Again, you're conflating elite-level soccer with entry level participation, and you're claiming that he's speaking dispositively for me about what sports should be.Furthermore, your butthurt over the issue has blinded you, again, to the extensive troll job he pulls in this piece. Do you think that he
really thinks soccer is the equivalent of the Khmer Rouge, or is he yanking the chain of people like you for effect? In your breathy defense you don't even realize that you've been 'Penzed.
Ultimately, a cursory look at the math of the situation supports his point.
You mention that in late childhood is when competitiveness ramps up. Well it just so happens that Soccer is the #1 youth participation sport overall, yet fewer people play soccer once they are adolescents
So, if other sports have rising participation rates during ages of greatest competitiveness and soccer has a declining participation rate during the same period, who is leaving soccer?
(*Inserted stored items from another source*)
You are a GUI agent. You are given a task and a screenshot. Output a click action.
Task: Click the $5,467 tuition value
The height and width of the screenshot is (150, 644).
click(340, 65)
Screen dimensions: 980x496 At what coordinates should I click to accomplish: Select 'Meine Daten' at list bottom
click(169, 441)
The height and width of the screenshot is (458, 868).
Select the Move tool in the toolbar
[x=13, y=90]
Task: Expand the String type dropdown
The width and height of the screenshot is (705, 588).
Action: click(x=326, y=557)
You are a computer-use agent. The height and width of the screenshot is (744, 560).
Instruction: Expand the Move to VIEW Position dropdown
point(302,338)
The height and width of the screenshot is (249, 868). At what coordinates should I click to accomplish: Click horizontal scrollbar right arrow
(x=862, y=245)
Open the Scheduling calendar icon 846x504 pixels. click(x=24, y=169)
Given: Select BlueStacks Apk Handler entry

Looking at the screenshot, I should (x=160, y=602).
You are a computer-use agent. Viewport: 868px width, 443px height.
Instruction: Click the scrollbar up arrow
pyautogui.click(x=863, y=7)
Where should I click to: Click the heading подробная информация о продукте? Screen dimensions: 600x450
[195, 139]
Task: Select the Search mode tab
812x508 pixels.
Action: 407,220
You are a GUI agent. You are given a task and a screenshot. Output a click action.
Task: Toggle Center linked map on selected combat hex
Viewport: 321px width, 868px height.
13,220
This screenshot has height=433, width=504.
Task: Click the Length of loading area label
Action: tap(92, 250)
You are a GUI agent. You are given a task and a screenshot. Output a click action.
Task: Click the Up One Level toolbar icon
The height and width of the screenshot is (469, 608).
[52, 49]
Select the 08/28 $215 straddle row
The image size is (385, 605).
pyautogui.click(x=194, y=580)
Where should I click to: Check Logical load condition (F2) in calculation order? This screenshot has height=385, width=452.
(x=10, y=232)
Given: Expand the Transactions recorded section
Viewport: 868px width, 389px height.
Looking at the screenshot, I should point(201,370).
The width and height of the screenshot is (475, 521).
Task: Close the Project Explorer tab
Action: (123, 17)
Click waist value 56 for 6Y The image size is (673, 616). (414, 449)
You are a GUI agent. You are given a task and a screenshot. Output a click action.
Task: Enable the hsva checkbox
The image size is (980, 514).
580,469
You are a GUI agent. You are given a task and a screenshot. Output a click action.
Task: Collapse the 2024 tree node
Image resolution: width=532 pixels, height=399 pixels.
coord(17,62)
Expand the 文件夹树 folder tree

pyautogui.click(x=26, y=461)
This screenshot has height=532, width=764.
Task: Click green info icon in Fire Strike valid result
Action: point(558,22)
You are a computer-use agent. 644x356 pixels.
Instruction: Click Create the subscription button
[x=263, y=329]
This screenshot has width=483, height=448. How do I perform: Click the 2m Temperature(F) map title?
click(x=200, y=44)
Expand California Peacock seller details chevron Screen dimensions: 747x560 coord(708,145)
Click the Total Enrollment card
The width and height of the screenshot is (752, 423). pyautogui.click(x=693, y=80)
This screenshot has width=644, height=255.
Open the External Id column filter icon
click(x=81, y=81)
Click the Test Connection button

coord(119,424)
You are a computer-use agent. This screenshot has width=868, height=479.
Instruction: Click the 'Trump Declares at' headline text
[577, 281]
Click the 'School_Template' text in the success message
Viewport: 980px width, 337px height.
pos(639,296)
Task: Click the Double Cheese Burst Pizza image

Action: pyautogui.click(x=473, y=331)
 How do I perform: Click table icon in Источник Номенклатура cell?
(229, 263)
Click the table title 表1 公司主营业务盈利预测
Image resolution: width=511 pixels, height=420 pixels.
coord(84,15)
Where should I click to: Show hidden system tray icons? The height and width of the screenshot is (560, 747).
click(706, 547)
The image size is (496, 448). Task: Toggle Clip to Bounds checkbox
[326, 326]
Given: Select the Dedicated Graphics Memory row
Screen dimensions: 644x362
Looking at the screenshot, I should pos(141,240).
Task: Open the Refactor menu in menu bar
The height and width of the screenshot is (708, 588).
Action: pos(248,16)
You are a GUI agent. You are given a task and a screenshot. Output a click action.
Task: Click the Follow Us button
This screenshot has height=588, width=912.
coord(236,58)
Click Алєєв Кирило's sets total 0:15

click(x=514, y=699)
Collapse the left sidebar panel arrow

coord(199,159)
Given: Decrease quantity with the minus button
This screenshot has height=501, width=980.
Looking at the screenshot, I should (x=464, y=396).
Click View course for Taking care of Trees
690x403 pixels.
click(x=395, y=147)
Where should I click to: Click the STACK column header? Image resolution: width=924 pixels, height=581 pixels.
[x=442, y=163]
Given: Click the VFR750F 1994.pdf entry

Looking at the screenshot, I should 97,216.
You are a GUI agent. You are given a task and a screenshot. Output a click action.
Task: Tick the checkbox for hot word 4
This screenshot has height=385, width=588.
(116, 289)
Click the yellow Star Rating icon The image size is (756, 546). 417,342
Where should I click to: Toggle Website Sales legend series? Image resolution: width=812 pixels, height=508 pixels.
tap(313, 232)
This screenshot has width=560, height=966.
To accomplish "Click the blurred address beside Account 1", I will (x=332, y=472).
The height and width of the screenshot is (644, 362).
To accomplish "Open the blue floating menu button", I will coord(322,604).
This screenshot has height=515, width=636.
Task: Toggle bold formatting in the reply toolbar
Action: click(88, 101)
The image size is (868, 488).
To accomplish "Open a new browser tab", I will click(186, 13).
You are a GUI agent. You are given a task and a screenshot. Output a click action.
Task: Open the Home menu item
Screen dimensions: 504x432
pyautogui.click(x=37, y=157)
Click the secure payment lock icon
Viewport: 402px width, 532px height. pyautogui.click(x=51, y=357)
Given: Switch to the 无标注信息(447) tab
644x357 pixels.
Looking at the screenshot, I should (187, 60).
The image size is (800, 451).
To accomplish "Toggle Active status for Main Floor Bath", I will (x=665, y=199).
Maybe they're just kids who moved exclusively from soccer to football, but the growth curve of football is too sharp to justify that alone.And again, I feel the need to add this disclaimer because you can't seem to differentiate between the two worlds he's talking about
:
I'm saying nothing about the comparative competitiveness and desire of your 13 year old soccer peers. What I am saying, and Klosterman is as well, is that there is a higher likelihood that your seven year old soccer peers were playing the game because it was the least objectionable alternative, and once they grew to an age where non-participation was more acceptable, they dropped out.